As the problem of predatory telemarketers and scammers grows exponentially, New York can't skimp on consumer protection.
You can report those annoying telemarketer calls that pester you even when your number is on the "Do Not Call" registry. Just don't expect New York to do anything about it.
In 2016 and 2017, when New Yorkers filed more than 800,000 complaints with the Federal Trade Commission, New York's Division of Consumer Protection referred only two cases for enforcement action, according to an audit by the office of state Comptroller Thomas DiNapoli.
The state's "Do Not Call" law offers residents the option to register their home and cellphone numbers on a national registry that telemarketers are required by law to honor. More than 14 million New York phone numbers are on the registry.
State auditors found a drastic drop in enforcement in New York at a time when complaints more than doubled. In 2014, when 217,031 violations were reported, the state consumer unit referred 15 cases for legal action, which recovered $1.9 million in fines. Clearly, the revenue is enough to pay for a robust enforcement effort. Yet by 2017, only one additional case was pursued in court, yielding just $44,000 in fines.
This near-abandonment of enforcement was attributed to prolonged staffing issues at the division. New York's Department of State, which includes the Division of Consumer Protection, says that by the time the audit was made public, it had already addressed the situation.

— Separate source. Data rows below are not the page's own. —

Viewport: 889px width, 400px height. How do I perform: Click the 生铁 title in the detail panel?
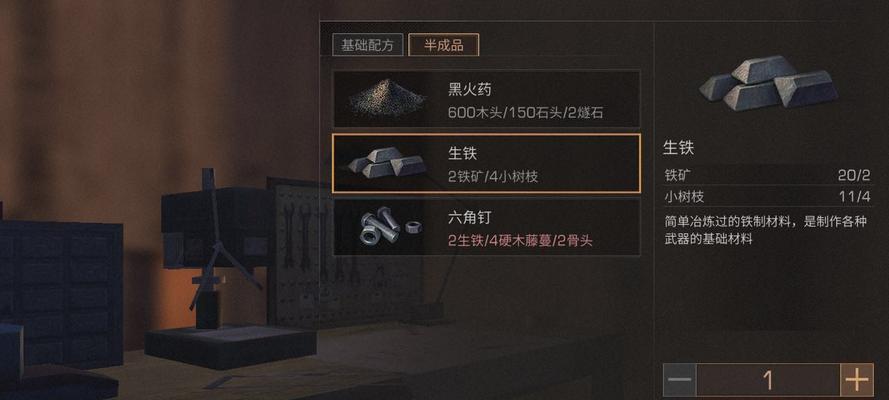coord(679,148)
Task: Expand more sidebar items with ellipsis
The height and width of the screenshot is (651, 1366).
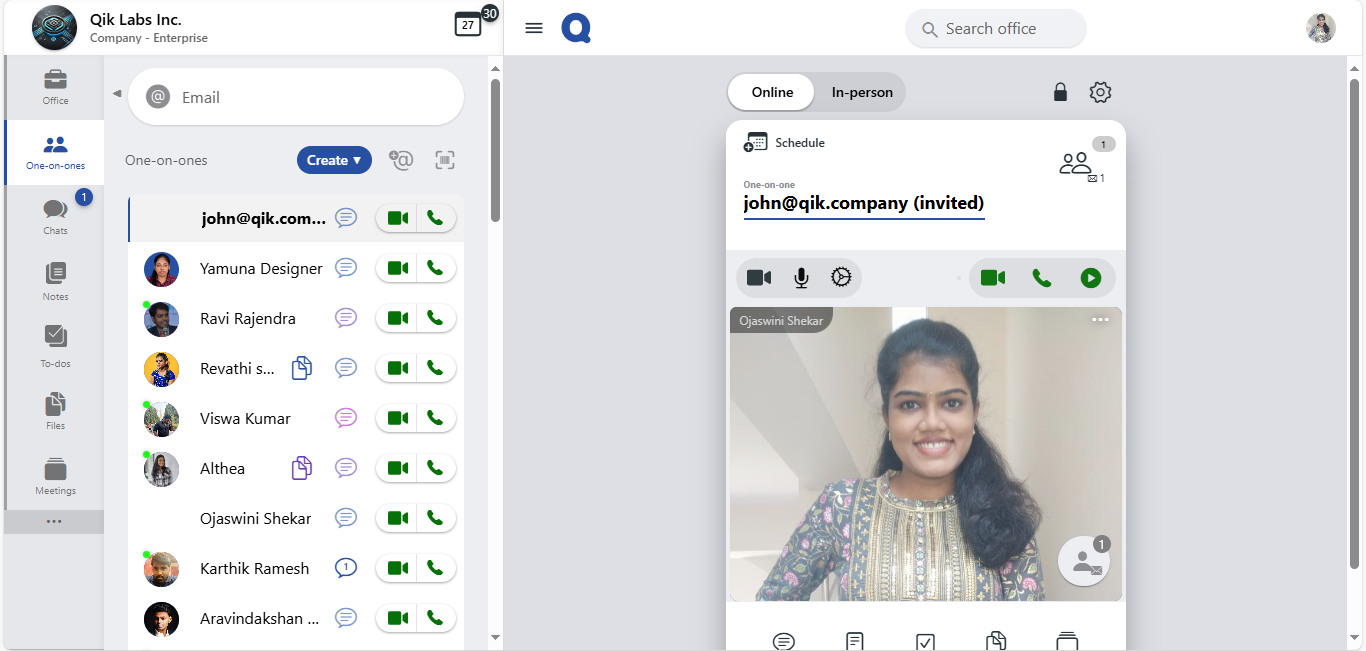Action: tap(54, 521)
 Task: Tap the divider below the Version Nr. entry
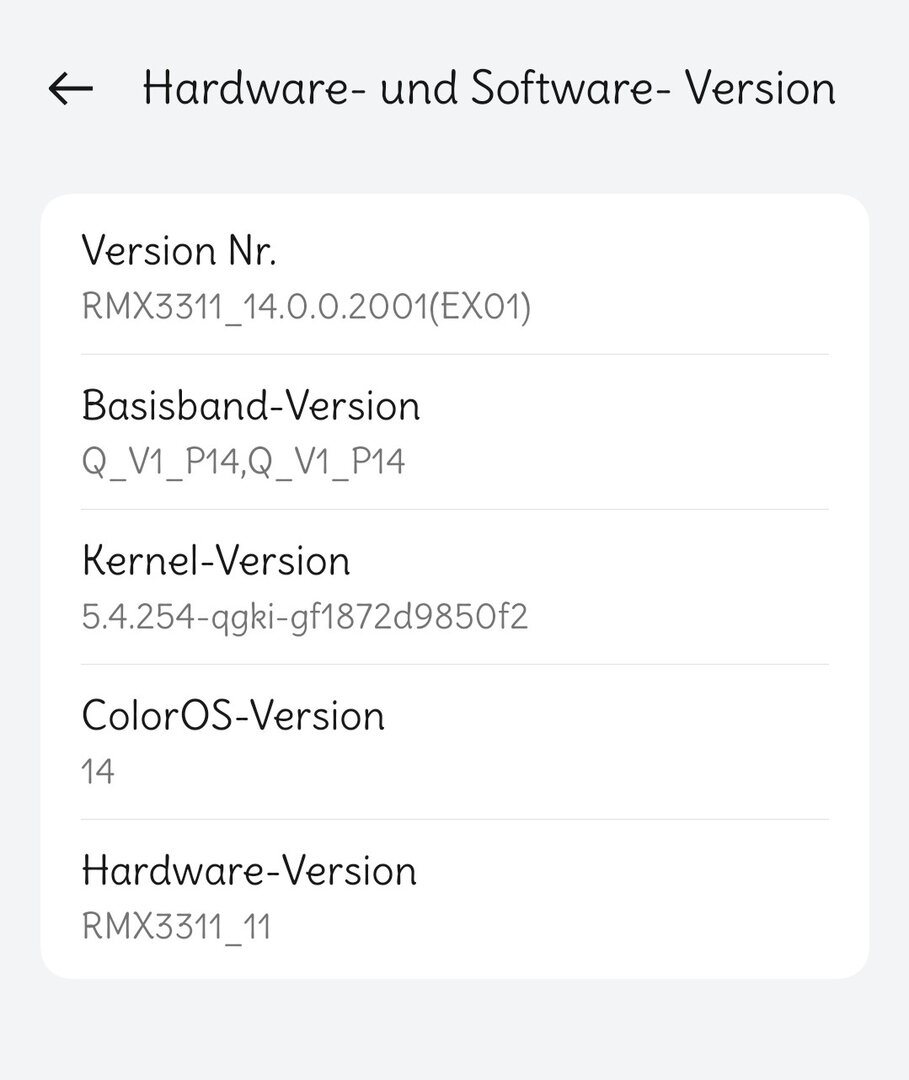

We'll see. The nearly two-year drop in enforcement was inexcusable. It was a betrayal of the faith of millions of people who hoped for relief from the calls that often subject them to hard-sell pitches and sometimes scams. Failure to enforce the law is like having no law at all. Potential seven-figure fines are a powerful incentive for telemarketers to play by the rules only if a real threat of enforcement exists.
In fairness, new technologies have made it easier for dishonest telemarketers to target consumers and escape enforcement by using "robocalls" that originate from computers located offshore. Software can dial numbers in sequence, even those listed on a Do Not Call registry. That's a major reason why such calls have skyrocketed in recent years, and the trend is expected to continue. YouMail, a California-based software firm that monitors such phone traffic, found that in February alone, more than 2.7 billion robocalls were made to U.S. consumers. It's also easy to disguise the real source of the calls.
The solution is rigid enforcement, and enlisting phone carriers to share responsibility for protecting consumers. U.S. Sen. Charles Schumer, D-N.Y., has proposed legislation to require major phone companies to make robocall-blocking technology available to all customers. Such a bill should easily win bipartisan support, and passage would strike a major blow against those who prey on everyone who has a phone.
But again, the state holds the ultimate responsibility for enforcing the law. New York can't just let the phone ring and expect the problem to go away.